▶ _Request A_
Answer each question from the passage on universal gateways, one answer per line, marked (i), (ii), (iii) to match:
(i) What other name is a universal gateway sometimes given?
(ii) What can machine idle times trigger?
(iii) Which technology is typically leveraged for data interoperability in machine to enterprise communications?
▶ _Request B_
Translate this sentence from the passage on universal gateways into Spanish: "Machine idle times can trigger lower power operation."
▶ _Request C_
Write the next few sentences of the passage on universal gateways, starting after its final sentence.

▶ _Text segment_
>> Start

A universal gateway is a device that transacts data between two or more data sources using communication protocols specific to each.  Sometimes called a universal protocol gateway, this class of product is designed as a computer appliance, and is used to connect data from one automation system to another.

Typical applications 
Typical applications include:

M2M Communications – machine to machine communications between machines from different vendors, typically using different communication protocols.  This is often a requirement to optimize the performance of a production line, by effectively communicating machine states upstream and downstream of a piece of equipment.  Machine idle times can trigger lower power operation.  Inventory Levels can be more effectively managed on a per station basis, by knowing the upstream and downstream demands.

M2E Communications – machine to enterprise communications is typically managed through database interactions.  In this case, EATM technology is typically leveraged for data interoperability.  However, many enterprise systems have real-time data interfaces.  When real-time interfaces are involved, a universal gateway, with its ability to support many protocols simultaneously becomes the best choice.

In all cases, communications can fall over many different transports, RS-232, RS-485, Ethernet, etc.  Universal Gateways have the ability to communicate between protocols and over different transports simultaneously.

>> End

▶ _Dataset rows_
>> Start

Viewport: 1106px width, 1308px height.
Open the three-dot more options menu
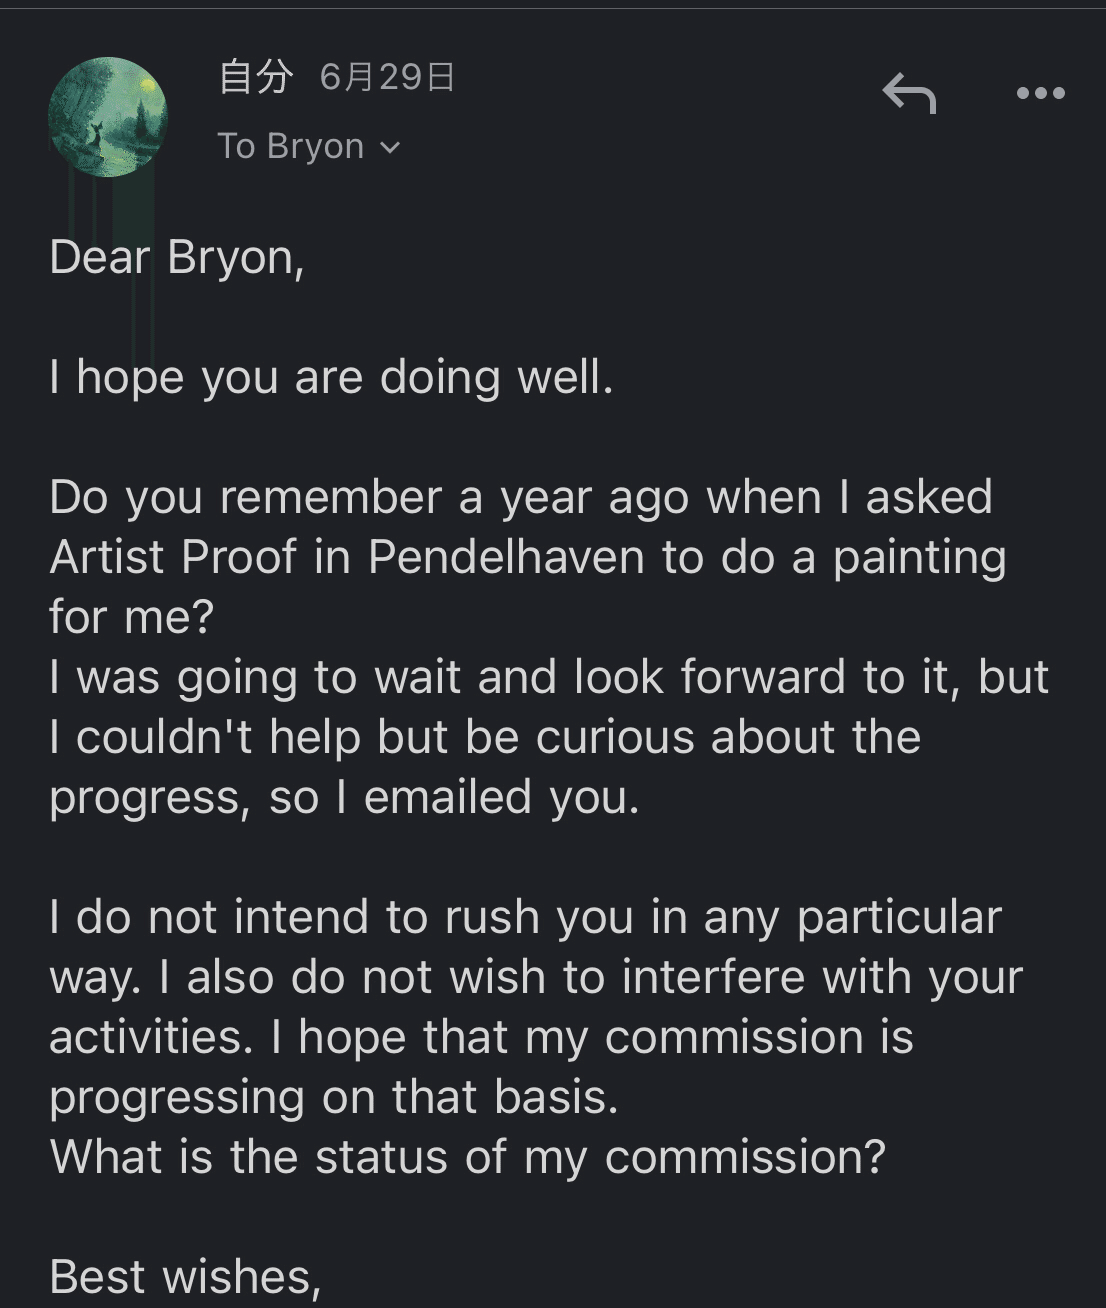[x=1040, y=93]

>> End
>> Start

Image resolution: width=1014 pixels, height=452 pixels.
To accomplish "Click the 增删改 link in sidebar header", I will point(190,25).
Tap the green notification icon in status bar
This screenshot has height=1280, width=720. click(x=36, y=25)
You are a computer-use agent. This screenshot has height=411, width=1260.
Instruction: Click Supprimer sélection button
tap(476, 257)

>> End

▶ _Exercise result A_
(i) A universal protocol gateway
(ii) Lower power operation
(iii) EATM technology

▶ _Exercise result B_
Los tiempos de inactividad de las máquinas pueden activar un funcionamiento de menor consumo.

▶ _Exercise result C_
Design 
Hardware platform – Industrial Computer, Embedded Computer, Computer Appliance

Communications software – Software (Drivers) to support one or more Industrial Protocols.  Communications is typically polled or change based.  Great care is typically taken to leverage communication protocols for the most efficient transactions of data (Optimized message sizes, communications speeds, and data update rates).  Typical protocols; Rockwell Automation CIP, Ethernet/IP, Siemens Industrial Ethernet, Modbus TCP.  There are hundreds of automation device protocols and Universal Gateway solutions are typically targeting certain market segments and will be based on automation vendor relationships.

Bridging software – Linking software for connecting data from one device to data in another, one being the source of data and one being the destination.  Typically data is transferred on data change, on a time basis, or based on process conditions – Run, Stop, etc.

Versus protocol converters 
A universal gateway will typically offer all protocols on a computer appliance, for the benefit of the process engineer, giving them the opportunity to pick and choose one or more protocols, and change them over time, as the application needs demand.  Protocol converters are typically designed with a single purpose, to convert protocol X to Y, and are not offering the level of configurability and flexibility of a universal gateway.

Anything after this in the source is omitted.